Instructions for the task =
Restate the whole of the data verbatim, omitting nothing.

Records for this exercise =
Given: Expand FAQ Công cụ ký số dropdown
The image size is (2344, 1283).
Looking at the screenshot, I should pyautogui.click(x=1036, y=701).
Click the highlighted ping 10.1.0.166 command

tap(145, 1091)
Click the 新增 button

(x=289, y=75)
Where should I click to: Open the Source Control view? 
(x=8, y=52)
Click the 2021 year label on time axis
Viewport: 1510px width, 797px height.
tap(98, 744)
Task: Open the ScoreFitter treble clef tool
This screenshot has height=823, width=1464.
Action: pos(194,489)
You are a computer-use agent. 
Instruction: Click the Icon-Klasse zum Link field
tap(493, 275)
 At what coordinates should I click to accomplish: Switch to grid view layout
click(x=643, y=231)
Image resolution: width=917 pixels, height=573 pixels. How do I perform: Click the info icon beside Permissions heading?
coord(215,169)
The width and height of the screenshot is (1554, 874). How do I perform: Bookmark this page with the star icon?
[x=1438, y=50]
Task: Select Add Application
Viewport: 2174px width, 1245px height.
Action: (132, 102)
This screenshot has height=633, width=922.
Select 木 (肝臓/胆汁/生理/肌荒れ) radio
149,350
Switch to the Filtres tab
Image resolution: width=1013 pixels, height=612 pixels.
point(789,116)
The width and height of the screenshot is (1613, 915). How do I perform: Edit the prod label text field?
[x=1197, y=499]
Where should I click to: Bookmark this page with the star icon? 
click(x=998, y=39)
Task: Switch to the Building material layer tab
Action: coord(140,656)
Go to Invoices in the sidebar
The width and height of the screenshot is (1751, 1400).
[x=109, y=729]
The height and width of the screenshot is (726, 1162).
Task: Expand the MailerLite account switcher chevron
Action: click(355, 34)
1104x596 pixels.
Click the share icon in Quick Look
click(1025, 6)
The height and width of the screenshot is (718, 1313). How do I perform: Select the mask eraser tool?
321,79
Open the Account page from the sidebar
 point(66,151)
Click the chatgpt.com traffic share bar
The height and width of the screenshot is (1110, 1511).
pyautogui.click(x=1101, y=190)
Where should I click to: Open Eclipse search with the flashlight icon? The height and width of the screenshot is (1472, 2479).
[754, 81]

Task output =
Given: Expand FAQ Công cụ ký số dropdown
The image size is (2344, 1283).
Looking at the screenshot, I should pyautogui.click(x=1036, y=701).
Click the highlighted ping 10.1.0.166 command

tap(145, 1091)
Click the 新增 button

(x=289, y=75)
Where should I click to: Open the Source Control view? 
(x=8, y=52)
Click the 2021 year label on time axis
Viewport: 1510px width, 797px height.
tap(98, 744)
Task: Open the ScoreFitter treble clef tool
This screenshot has height=823, width=1464.
Action: pos(194,489)
You are a computer-use agent. 
Instruction: Click the Icon-Klasse zum Link field
tap(493, 275)
 At what coordinates should I click to accomplish: Switch to grid view layout
click(x=643, y=231)
Image resolution: width=917 pixels, height=573 pixels. How do I perform: Click the info icon beside Permissions heading?
coord(215,169)
The width and height of the screenshot is (1554, 874). How do I perform: Bookmark this page with the star icon?
[x=1438, y=50]
Task: Select Add Application
Viewport: 2174px width, 1245px height.
Action: (132, 102)
This screenshot has height=633, width=922.
Select 木 (肝臓/胆汁/生理/肌荒れ) radio
149,350
Switch to the Filtres tab
Image resolution: width=1013 pixels, height=612 pixels.
point(789,116)
The width and height of the screenshot is (1613, 915). How do I perform: Edit the prod label text field?
[x=1197, y=499]
Where should I click to: Bookmark this page with the star icon? 
click(x=998, y=39)
Task: Switch to the Building material layer tab
Action: coord(140,656)
Go to Invoices in the sidebar
The width and height of the screenshot is (1751, 1400).
[x=109, y=729]
The height and width of the screenshot is (726, 1162).
Task: Expand the MailerLite account switcher chevron
Action: click(355, 34)
1104x596 pixels.
Click the share icon in Quick Look
click(1025, 6)
The height and width of the screenshot is (718, 1313). How do I perform: Select the mask eraser tool?
321,79
Open the Account page from the sidebar
 point(66,151)
Click the chatgpt.com traffic share bar
The height and width of the screenshot is (1110, 1511).
pyautogui.click(x=1101, y=190)
Where should I click to: Open Eclipse search with the flashlight icon? The height and width of the screenshot is (1472, 2479).
[754, 81]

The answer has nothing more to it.